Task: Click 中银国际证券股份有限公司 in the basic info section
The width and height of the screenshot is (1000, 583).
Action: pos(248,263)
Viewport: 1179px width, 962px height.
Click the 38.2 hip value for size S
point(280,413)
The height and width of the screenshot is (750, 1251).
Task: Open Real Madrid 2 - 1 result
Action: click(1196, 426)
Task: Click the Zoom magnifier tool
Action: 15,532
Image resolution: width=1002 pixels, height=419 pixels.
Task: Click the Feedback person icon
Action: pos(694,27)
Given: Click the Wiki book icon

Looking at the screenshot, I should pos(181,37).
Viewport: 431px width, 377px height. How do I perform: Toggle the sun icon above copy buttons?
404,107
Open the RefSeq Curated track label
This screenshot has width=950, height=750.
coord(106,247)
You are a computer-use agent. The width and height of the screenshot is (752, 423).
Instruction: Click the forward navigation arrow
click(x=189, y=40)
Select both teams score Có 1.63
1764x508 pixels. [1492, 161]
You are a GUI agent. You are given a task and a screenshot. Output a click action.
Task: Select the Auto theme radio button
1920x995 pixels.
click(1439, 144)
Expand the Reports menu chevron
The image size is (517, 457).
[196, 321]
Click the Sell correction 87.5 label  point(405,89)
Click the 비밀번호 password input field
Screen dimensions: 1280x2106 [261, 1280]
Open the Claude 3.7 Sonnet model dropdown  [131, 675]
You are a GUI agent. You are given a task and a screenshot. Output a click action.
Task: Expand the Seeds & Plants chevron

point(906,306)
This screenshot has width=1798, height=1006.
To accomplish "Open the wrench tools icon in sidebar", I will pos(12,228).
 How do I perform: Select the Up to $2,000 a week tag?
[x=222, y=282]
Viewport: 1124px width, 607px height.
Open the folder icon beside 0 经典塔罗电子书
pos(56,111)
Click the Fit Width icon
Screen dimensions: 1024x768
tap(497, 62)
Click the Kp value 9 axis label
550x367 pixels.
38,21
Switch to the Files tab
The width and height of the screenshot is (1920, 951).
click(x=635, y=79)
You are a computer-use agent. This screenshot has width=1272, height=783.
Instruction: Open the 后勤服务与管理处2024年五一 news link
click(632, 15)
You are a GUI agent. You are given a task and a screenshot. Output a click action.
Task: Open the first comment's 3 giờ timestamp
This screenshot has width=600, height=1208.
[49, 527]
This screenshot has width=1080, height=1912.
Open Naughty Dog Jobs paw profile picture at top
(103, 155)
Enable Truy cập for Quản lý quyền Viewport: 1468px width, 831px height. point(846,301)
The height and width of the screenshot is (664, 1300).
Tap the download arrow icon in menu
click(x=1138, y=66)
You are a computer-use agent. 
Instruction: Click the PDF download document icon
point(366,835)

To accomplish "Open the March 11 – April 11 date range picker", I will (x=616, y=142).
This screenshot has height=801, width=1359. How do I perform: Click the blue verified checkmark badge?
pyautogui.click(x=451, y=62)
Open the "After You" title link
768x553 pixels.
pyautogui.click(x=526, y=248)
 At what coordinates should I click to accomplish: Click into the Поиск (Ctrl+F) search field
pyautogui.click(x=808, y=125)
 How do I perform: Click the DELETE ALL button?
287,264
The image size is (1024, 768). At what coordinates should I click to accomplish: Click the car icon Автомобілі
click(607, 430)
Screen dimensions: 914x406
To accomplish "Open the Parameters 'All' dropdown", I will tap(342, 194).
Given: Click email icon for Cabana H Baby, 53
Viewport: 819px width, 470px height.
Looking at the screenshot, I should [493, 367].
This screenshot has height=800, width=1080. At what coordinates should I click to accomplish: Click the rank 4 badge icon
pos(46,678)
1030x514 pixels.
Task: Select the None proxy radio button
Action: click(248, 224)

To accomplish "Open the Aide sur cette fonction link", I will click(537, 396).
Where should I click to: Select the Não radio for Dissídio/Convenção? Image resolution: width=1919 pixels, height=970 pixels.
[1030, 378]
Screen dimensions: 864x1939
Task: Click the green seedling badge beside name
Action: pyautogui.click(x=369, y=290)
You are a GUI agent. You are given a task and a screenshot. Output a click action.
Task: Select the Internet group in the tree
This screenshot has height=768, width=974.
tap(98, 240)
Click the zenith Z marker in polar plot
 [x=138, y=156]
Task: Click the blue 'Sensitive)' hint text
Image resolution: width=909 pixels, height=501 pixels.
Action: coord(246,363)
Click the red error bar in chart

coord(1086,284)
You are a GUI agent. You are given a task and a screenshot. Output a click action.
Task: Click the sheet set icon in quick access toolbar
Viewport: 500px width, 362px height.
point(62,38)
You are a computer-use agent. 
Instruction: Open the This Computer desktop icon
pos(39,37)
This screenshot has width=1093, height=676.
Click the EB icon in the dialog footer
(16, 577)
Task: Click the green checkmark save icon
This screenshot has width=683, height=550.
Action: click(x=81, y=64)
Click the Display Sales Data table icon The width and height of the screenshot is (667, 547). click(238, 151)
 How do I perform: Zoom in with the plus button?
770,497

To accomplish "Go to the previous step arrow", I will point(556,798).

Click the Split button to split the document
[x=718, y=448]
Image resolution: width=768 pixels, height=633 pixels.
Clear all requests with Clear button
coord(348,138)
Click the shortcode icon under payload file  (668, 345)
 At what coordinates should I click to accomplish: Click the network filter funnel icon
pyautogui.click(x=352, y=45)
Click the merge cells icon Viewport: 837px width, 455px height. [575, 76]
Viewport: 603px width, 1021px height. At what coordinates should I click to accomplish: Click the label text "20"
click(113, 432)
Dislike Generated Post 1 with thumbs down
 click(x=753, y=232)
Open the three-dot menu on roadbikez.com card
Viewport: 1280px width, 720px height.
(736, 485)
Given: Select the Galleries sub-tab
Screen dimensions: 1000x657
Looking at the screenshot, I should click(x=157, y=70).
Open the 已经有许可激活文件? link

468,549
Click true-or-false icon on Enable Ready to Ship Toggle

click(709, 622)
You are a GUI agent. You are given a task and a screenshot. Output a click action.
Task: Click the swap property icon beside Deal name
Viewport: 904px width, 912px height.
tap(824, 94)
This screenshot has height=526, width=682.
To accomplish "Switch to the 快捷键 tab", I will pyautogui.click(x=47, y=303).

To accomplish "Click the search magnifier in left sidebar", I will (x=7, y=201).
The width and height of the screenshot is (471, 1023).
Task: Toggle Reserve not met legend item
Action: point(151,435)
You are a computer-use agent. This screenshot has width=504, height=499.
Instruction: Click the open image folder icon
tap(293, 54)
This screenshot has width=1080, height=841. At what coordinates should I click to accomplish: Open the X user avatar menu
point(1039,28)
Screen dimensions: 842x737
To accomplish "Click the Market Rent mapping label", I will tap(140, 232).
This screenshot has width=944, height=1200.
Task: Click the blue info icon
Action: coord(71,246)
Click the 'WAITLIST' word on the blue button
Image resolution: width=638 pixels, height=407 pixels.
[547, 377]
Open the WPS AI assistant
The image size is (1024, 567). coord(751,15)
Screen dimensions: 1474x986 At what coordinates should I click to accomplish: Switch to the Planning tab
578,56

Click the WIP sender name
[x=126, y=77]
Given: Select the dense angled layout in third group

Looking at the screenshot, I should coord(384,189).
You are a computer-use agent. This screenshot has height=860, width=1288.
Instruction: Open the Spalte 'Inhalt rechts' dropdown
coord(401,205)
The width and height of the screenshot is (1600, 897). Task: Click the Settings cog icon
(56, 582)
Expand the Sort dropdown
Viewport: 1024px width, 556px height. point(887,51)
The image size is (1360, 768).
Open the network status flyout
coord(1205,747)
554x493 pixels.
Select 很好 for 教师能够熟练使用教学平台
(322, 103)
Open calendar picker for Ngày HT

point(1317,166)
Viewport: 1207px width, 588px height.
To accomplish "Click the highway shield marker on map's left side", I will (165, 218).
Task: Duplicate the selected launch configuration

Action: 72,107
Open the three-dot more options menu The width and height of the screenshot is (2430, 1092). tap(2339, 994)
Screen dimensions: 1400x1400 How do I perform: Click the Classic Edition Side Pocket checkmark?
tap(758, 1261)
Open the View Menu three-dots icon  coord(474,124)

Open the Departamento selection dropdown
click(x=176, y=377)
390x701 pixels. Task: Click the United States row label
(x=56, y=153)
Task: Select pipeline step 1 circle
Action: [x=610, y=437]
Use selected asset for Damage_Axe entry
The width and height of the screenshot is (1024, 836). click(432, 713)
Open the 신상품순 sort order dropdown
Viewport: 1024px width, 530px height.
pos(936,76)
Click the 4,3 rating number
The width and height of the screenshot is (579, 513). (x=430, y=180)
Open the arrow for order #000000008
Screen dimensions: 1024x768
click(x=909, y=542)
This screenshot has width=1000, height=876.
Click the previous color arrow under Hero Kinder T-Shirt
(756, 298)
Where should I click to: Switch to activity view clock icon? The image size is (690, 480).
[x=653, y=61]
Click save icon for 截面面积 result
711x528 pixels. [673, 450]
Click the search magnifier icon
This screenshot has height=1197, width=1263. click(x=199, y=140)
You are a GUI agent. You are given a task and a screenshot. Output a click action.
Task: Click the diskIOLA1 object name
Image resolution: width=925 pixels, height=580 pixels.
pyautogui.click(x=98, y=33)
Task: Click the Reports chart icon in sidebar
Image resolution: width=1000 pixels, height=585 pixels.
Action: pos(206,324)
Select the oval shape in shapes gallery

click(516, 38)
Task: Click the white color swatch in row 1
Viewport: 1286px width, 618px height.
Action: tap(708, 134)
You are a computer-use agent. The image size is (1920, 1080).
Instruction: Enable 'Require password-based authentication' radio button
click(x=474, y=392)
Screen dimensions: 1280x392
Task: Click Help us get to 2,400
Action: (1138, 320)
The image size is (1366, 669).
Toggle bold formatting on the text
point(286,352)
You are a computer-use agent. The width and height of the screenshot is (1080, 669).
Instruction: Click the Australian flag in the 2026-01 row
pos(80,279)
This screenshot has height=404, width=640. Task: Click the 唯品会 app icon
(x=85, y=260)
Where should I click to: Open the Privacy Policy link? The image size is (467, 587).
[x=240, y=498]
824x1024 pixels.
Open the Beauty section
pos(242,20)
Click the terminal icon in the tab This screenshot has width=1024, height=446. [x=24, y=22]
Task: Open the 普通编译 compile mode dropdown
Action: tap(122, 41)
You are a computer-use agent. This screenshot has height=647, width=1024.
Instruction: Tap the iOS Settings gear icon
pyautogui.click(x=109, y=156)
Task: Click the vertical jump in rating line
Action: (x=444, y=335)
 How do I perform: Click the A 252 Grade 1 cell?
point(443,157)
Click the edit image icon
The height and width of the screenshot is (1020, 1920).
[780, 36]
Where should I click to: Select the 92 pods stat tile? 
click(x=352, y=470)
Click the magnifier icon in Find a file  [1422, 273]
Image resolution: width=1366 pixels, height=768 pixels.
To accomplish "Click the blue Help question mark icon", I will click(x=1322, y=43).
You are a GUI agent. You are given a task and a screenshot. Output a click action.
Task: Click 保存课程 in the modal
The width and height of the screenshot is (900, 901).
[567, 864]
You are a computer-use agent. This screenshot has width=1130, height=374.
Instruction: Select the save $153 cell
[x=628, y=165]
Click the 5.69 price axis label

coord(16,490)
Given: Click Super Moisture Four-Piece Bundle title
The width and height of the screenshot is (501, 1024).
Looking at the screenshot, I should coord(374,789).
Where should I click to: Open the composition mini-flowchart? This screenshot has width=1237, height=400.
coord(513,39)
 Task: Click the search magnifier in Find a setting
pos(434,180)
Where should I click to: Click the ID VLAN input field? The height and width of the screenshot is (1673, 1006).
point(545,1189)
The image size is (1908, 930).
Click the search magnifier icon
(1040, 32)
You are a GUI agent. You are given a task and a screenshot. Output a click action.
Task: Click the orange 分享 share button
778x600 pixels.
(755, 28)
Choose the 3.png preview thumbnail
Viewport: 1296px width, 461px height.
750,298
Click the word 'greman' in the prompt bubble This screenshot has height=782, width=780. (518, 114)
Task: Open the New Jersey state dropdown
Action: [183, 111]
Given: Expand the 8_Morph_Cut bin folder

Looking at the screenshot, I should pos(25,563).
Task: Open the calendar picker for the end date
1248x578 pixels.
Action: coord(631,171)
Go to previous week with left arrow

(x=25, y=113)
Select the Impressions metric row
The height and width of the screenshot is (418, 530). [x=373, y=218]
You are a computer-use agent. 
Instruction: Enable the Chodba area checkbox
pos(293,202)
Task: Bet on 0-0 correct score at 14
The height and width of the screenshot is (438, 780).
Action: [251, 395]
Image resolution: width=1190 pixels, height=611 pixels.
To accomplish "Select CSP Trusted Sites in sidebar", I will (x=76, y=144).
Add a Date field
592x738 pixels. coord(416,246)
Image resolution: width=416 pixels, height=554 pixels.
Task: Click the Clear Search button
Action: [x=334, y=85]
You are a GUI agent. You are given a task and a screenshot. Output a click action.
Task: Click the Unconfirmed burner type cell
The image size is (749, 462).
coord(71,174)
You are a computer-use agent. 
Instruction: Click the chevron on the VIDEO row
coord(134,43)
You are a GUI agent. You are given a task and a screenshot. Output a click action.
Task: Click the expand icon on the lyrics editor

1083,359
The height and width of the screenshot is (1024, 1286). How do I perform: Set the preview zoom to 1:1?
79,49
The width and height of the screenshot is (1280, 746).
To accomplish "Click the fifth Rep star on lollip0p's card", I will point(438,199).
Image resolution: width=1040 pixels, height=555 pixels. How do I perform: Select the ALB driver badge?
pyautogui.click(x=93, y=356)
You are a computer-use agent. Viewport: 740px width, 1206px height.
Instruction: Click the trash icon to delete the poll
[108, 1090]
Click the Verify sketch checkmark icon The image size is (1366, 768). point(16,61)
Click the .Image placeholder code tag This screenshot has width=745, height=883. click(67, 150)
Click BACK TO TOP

__________________________________________________

From the records above, pull out each line that has "title".

Open the "After You" title link
Given: Click Super Moisture Four-Piece Bundle title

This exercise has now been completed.